“Partypup, you write that you are “flabbergasted that the author thinks that a return to 2001 prices is out of the question.” I’m not certain who “the author” is in this case, but if you mean me (as the author of the post that started this thread), then I would point out that I said no such thing in my posts. I said that such predictions lack a foundation in the historical data.
You say that the situation we face is “completely unprecedented in the modern financial world” and that “Gauging the impact of the coming housing crash based on past downturns will be of no use this time.” So it seems that you consider the past data to be of little relevance.
Regardless of how relevant you think the past is, you should avoid making false statements about it, such as, “But prior to 2001, we had seen steady 5 – 7% appreciation.” Appreciation in San Diego was far from steady. Instead it showed considerable up and down swings. Here is the year-to-year average appreciation from 1987 to 2000 (from the Case-Shiller Index data):
Perhaps this downturn will be much worse than any prior one. Perhaps not. Either way, I can say with confidence that generalizations about impending economic collapse combined with falsities about historical appreciation are not going to convince me of it.”
Three points, Oak:
First, the author I was referring to was the assembler of data in the index;
Second, the 5-7% rate of appreciation I was referring to was based on my knowledge of Southern California real estate as a whole over the last 3 decades; it wasn’t limited to San Diego.
Third, even with respect to the data you supplied, taken over 13 years, I calculate an average rate of appreciation of 5.46%.

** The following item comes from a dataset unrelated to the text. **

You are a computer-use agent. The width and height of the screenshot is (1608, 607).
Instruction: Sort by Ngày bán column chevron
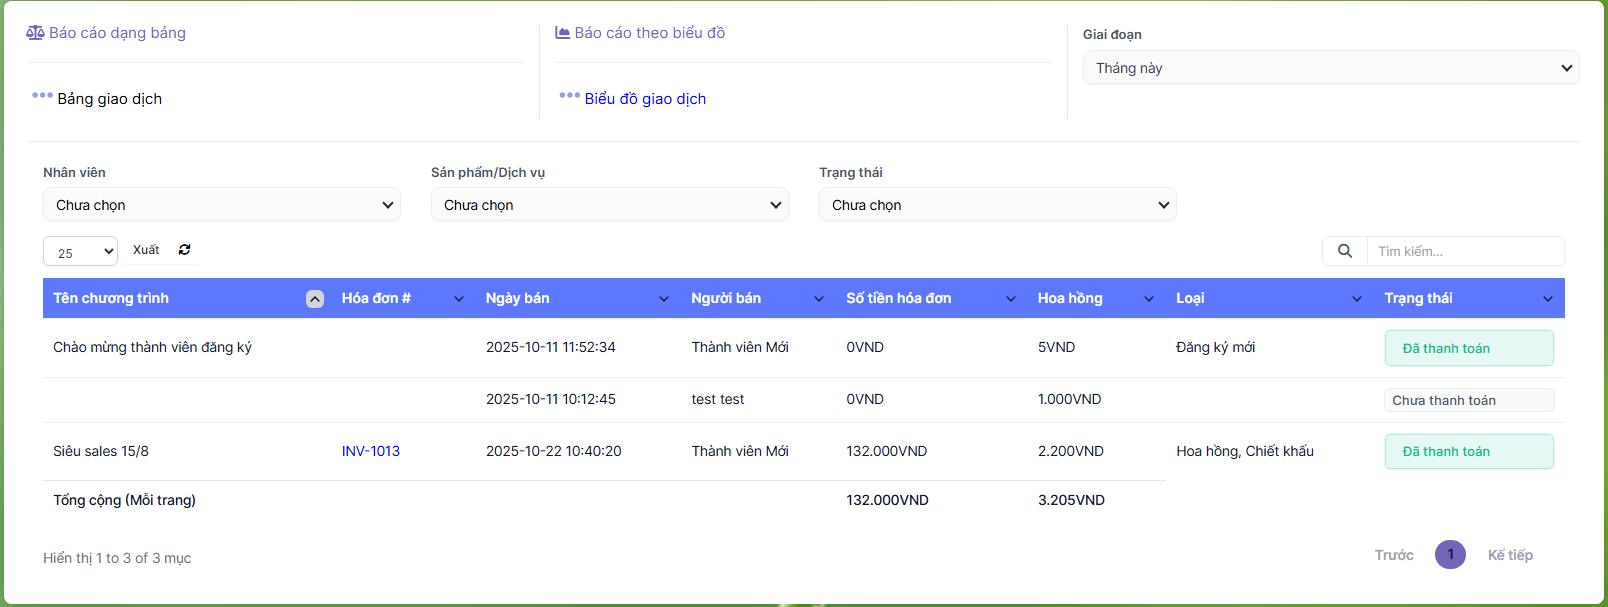pos(664,299)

Fourth and finally, you have focused on one part of my post to the exclusion of what I believe to be the more important point: the unprecedented macroeconomic sword of Damocles hanging in precarious balance over the neck of the colective global financial community.
We can debate till the cows come home the finer points of San Diego housing data, the Case-Shiller index (for whatever that’s worth) and all manner and variety of real estate trivia. My fundamental point remains the same: this downturn will be deeper, longer and more frightening than any in recent or distant memory. The basis for that assertion has nothing to do with the data you cite, but rather with a fundamnetal understanding of the unwinding of the yen carry trade, China’s increasingly public reluctance to finance our debt, a brewing war that threatens to consume the entire Middle East, a recession looming in our rear view mirror, and a Federal Reserve caught between the Scylla and Charybdis of lowering interest rates to stave off a recession (thereby dooming the dollar) or raising interest rates to breathe life into the greenback (thereby dooming housing). These are all seismic financial events that have never happened before TOGETHER in U.S. history. We are, as they say, in uncharted territory.
The problem is so much bigger than San Diego, than California, than the U.S. The post-1971 global financial system that we have all come to know and love has been slowly unraveling for the past 30+ years. Now the unravelling has begun to accelerate — just as we are tipping into recession, just as geopolitical tensions are rising in a part of the world upon which we are dependent upon for our existence. Query: what do you suppose will happen when (not if) the U.S./U.K/Israel strike Iran? How resilient do you think the U.S. consumer and the equities market will be when faced with $80-$100/barrel oil?
We are facing a perfect storm of unprecedented magnitude. No previous housing downturn in U.S. history has ever occurred in the midst of so many disturbing and magnificently devastating factors. You can choose to focus on the “falsities” of housing data you think I have cited, but you are really missing the forest in your fascination of the trees. If I have made “generalizations about impending economic collapse”, please point them out. I believe I have only highlighted what any observer of macroeconomics knows for a fact: the days of the dollar and a bloated empire built on credit are quickly coming to an end. And when that happens, the housing market — yes, San Diego included — will never be the same.